C'est la troisième fois que nous participons ensemble aux vases communicants, avec Piero Cohen Hadria. Voisins de web et de quartier, nous avons choisi d'évoquer ces endroits où nous nous croisons de temps à autres. Mon texte chez lui se trouve ici (ou se trouve ici chez lui, comme on voudra !).

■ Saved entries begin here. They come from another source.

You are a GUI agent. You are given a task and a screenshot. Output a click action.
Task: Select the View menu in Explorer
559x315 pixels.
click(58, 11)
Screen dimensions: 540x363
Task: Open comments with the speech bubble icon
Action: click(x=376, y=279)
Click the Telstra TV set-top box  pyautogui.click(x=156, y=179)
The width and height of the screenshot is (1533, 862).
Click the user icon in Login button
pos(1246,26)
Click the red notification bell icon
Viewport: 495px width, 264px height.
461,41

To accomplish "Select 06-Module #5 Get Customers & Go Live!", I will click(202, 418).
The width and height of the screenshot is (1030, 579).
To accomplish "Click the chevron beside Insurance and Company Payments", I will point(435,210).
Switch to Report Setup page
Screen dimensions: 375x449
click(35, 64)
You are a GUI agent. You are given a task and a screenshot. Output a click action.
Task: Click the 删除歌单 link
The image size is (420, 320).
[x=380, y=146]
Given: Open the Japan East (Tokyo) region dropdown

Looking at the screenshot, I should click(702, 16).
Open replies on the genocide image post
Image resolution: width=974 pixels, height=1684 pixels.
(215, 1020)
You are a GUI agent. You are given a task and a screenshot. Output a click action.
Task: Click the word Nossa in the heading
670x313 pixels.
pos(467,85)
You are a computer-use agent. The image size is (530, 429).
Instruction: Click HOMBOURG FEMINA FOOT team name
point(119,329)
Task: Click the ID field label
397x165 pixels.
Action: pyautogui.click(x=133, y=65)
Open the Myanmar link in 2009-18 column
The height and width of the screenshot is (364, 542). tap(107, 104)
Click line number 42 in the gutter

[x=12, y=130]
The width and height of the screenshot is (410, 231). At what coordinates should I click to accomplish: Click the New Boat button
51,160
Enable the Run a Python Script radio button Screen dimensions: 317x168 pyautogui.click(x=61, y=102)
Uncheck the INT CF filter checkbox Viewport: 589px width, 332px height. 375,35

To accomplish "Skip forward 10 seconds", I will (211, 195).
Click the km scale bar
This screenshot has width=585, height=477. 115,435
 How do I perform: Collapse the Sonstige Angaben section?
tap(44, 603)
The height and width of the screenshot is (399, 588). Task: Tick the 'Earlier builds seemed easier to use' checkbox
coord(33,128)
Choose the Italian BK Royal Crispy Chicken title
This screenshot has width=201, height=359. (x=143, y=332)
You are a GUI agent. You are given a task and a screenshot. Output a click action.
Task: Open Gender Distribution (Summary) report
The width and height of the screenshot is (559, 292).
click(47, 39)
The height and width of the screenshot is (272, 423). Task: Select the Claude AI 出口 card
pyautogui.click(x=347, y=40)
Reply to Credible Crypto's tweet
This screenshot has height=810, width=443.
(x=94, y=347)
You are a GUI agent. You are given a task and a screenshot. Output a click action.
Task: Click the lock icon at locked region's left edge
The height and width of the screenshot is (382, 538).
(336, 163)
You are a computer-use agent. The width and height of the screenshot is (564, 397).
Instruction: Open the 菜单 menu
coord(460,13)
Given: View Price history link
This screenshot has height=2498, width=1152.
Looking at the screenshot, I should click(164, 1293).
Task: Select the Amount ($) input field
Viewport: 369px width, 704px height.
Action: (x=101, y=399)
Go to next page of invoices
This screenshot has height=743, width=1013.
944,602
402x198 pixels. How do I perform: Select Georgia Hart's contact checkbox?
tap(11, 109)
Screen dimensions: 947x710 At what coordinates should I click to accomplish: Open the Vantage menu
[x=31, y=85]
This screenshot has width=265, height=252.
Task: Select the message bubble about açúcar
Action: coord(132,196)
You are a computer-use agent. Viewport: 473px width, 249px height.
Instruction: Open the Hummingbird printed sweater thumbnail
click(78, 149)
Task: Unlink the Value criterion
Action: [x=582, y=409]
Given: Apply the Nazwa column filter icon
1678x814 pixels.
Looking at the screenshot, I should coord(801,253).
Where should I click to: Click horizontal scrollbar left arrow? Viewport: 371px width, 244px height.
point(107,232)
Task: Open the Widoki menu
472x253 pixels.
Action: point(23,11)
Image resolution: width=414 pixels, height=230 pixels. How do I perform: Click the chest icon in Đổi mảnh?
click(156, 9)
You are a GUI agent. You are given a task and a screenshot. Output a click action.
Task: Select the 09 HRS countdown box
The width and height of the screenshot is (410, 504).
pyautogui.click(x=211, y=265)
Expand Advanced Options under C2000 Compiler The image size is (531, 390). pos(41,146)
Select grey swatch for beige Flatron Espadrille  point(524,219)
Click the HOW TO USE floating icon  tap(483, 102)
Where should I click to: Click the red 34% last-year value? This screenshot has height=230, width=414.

Merci à Piero, une fois de plus, de cet échange, et à Brigitte Celerier pour sa recension mensuelle.

mardi 1 mai 2012

Dans la ville haute, reprise













Après un arrêt prolongé, j'ai remis en route la ville haute tout à l'heure : un seul son, une seule image, ce que nécessitait ce huitième passage par Oberkampf : manière de revenir en douceur à l'actualisation d'un site qui m'aura demandé pas mal de temps et de travail, mine de rien !
La suite sera sans doute encore un peu chaotique : d'autres projets sont en route, je n'ai plus d'appareil-photo pour le moment, il faut encore se rendre à Nantes... mais j'espère bien arriver au bout.

Et puis... avis aux habitants de Rouen : je présenterai le site le 14 mai prochain au café perdu. Précisions à venir sur l'horaire, et motivation retrouvée depuis cette invitation d'Emmanuel Delabranche qui, lui-même, oeuvre ici ou  et que je remercie.